▸ **Job**:
Please repeat the part of the material below that opens with the line containing "Given: Expand the Saipos Crédito dropdown" and closes with the line containing "Looking at the", including both of those lines. Leave the pictures out of your answer.

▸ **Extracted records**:
+++++

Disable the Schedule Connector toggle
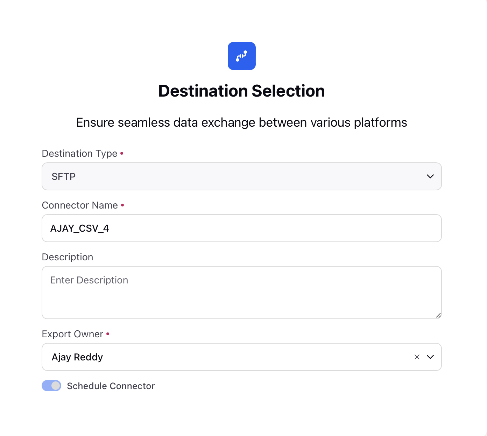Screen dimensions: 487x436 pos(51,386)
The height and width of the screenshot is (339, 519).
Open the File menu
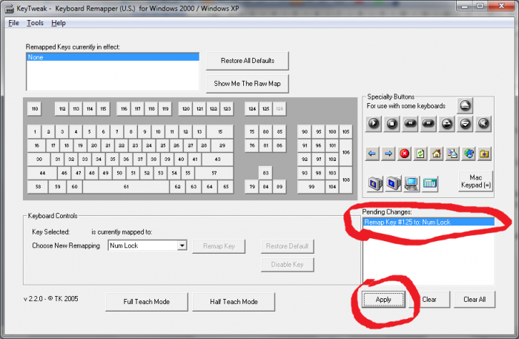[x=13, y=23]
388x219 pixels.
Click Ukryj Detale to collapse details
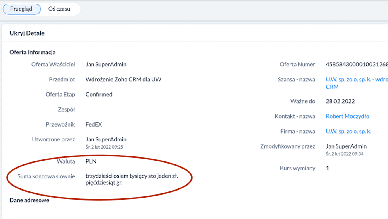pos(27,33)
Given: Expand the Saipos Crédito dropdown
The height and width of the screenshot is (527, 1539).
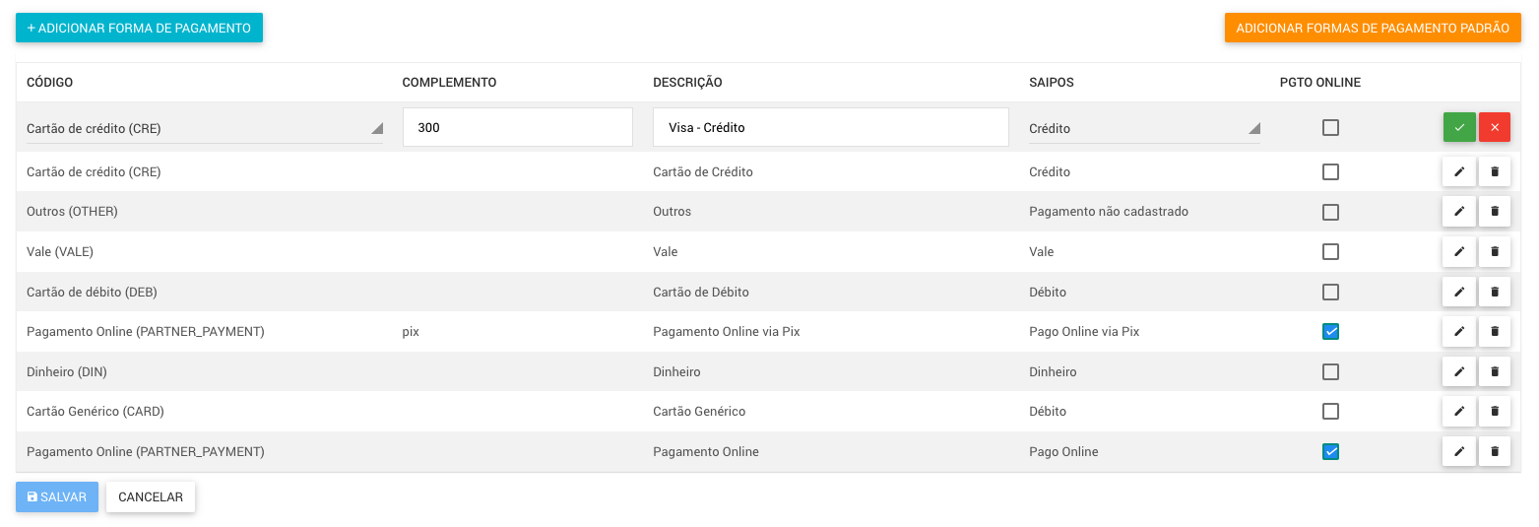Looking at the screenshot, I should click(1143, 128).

+++++

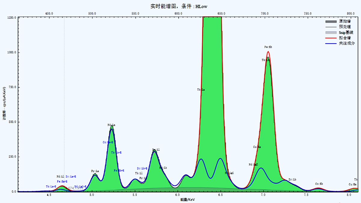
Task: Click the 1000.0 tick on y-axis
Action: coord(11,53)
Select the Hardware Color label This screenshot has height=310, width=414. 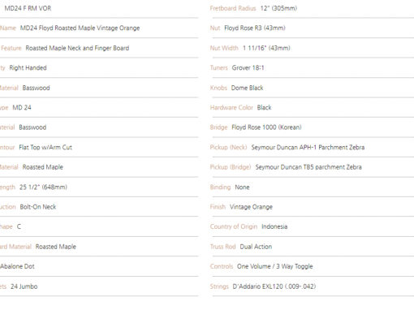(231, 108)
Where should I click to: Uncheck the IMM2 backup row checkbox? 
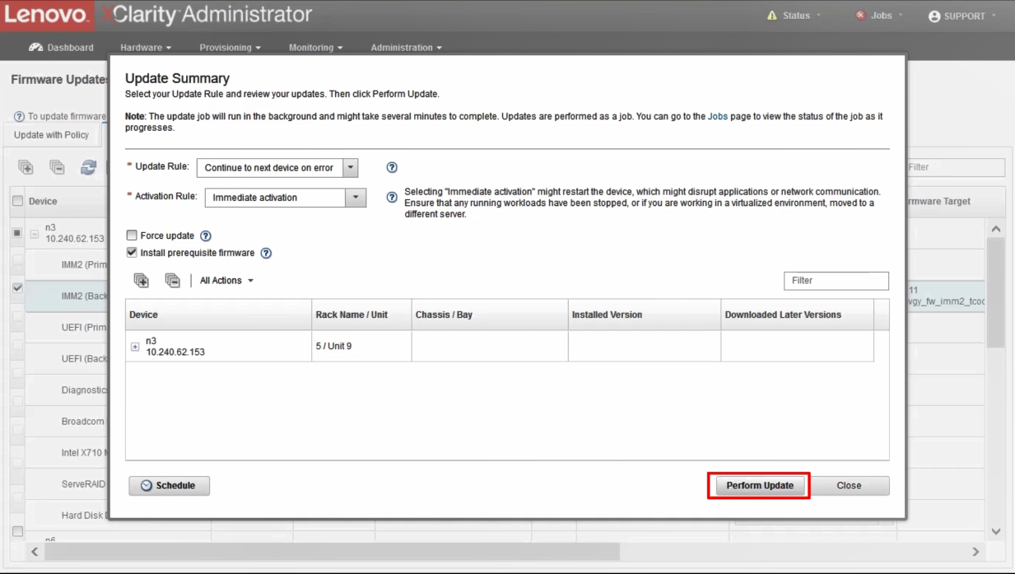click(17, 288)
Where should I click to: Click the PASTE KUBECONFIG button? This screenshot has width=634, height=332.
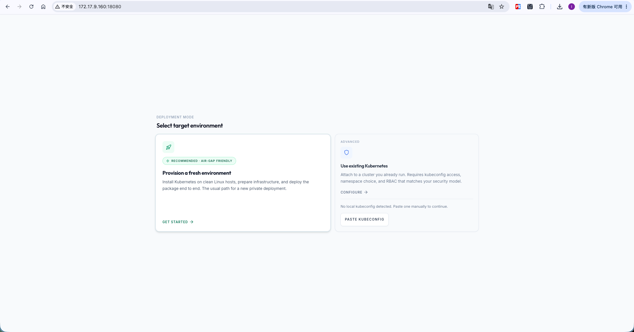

+++++

▸ **Output**:
Given: Expand the Saipos Crédito dropdown
The height and width of the screenshot is (527, 1539).
Looking at the screenshot, I should click(1143, 128).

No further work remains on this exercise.